Today’s secret black belt golf tip involves stretching. The main goal of stretching is to prevent injury and increase power through flexibility. How do we prevent injuries when it comes to stretching? What I have found to be very helpful is to have the body warmed up before I begin stretching. If I have developed a little bit of a sweat in my warm-up, then stretching for me is not only easier on my body, because there is already blood circulation running through my body which decreases stiffness throughout my body, but also more effective because I am more flexible with my warm-up than if I were to stretch with my body cold. It is the stiffness in one’s body and them trying to really stretch out their body first thing quickly which actually causes many injuries. The goal for you is to take your time and allow the body to become more flexible with your warm-ups. As you become more flexible throughout your body, you will see an increase in your power.
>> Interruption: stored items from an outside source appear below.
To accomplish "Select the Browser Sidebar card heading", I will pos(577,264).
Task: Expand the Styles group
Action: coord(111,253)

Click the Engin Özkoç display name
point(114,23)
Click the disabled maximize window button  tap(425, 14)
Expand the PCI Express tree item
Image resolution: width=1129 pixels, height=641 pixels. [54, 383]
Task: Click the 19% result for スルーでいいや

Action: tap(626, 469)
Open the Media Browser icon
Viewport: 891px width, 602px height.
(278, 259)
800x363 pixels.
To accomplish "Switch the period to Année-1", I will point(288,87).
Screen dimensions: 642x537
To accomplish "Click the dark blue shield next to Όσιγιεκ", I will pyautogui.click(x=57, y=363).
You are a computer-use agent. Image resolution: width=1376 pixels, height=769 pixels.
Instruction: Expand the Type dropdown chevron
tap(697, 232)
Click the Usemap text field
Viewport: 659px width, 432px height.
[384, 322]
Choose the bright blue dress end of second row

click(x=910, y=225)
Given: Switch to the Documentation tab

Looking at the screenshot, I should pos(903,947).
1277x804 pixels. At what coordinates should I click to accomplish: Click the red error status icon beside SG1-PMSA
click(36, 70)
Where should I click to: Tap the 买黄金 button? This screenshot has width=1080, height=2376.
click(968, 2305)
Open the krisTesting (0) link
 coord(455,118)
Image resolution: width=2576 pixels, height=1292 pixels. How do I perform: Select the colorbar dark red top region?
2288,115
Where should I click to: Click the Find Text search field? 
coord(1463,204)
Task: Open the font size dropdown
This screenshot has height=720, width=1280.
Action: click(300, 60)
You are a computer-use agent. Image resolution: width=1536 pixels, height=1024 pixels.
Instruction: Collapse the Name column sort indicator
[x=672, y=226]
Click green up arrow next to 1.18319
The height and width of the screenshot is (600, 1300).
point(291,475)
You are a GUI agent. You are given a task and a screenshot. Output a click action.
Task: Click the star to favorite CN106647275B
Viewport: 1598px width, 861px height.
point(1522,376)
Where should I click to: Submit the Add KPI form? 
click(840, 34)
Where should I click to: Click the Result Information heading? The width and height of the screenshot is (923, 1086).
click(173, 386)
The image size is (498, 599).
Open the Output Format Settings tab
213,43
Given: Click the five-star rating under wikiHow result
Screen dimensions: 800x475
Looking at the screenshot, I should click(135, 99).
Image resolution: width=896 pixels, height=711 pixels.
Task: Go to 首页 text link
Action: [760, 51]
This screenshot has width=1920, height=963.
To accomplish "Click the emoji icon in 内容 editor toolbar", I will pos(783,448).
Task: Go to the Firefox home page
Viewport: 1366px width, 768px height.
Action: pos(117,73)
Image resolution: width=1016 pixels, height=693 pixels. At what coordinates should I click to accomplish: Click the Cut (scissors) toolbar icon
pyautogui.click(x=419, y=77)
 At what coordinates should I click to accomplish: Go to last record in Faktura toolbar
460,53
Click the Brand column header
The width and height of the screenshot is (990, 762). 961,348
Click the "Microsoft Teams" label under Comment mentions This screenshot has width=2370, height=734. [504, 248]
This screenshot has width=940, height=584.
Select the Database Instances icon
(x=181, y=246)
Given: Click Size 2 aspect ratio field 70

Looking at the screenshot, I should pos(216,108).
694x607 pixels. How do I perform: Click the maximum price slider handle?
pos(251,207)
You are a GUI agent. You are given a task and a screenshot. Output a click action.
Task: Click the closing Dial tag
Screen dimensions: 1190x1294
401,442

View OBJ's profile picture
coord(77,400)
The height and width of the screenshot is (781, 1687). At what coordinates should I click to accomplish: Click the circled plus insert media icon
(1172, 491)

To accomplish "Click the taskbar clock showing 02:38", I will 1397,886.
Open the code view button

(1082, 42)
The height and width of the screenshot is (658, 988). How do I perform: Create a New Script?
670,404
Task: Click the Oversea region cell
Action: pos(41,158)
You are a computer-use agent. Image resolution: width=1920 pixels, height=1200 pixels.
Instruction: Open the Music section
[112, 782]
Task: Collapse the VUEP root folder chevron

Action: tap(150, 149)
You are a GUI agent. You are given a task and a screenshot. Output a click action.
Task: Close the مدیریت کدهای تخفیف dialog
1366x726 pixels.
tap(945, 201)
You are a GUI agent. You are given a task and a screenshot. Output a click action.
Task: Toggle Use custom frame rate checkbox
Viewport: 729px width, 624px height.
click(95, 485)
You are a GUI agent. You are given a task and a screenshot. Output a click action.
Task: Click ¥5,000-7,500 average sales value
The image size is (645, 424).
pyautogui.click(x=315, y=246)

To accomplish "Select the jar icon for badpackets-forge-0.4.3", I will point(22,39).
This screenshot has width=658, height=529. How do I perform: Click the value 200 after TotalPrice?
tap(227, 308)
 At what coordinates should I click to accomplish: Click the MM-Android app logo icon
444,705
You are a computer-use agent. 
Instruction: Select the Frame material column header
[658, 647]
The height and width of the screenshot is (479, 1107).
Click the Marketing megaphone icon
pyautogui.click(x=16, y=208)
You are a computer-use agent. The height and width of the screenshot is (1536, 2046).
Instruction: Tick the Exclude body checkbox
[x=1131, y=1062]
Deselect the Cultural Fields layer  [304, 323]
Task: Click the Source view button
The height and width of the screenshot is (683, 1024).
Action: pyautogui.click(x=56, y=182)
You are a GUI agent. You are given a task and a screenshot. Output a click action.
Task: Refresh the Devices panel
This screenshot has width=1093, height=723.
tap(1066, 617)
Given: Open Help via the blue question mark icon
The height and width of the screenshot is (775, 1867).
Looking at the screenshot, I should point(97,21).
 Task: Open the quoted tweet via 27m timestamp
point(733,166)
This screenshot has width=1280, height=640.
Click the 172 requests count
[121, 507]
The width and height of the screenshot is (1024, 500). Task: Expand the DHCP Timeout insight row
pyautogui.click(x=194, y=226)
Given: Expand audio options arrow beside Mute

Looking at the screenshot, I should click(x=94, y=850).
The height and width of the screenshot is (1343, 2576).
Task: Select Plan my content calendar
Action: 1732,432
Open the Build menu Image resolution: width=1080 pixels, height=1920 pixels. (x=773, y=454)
In the rush of today’s world, some would suggest that if all you have is 15 minutes to work on your golf game then go hit some golf balls or practice your swing in the backyard. While these may seem like good tips there is something that is vital to the healthy golfer that many forget – stretching.
Not only does stretching promote your health in increased circulation and better flexibility, it also can be the difference between feeling great or hurting at the end of your golf round of Sunday. In just 15 minutes a day, you can dramatically impact the way you feel on and off the course.
Be sure to take 5 minutes to do a warm-up before you stretch, even if it eats into the small amount of time you have. Warming up properly makes stretching easier and more effective and can help prevent pulled muscles and strains. Try running in place, jumping jacks or even jump roping. You’ll be surprised at how much more effective the stretching will be.
Now I’d like you to try this little stretch, one designed to help your back stretch out and feel good before and after the game.
Sit down in a chair and slowly bend forward, if you can keep going until your chest touches your knees and your arms are wrapped around your legs. Now hold in place for 10 seconds before slowly sitting back up. How did that feel? If it hurts, don’t go as far down, just go until you feel the stretch in your lower back and hold it there. Do this 5 or 6 times, being sure to hold for 10 seconds each time you do it.
How did that feel? I know that if you continue doing at least 15 minutes of stretching on a daily basis, the difference will be profound.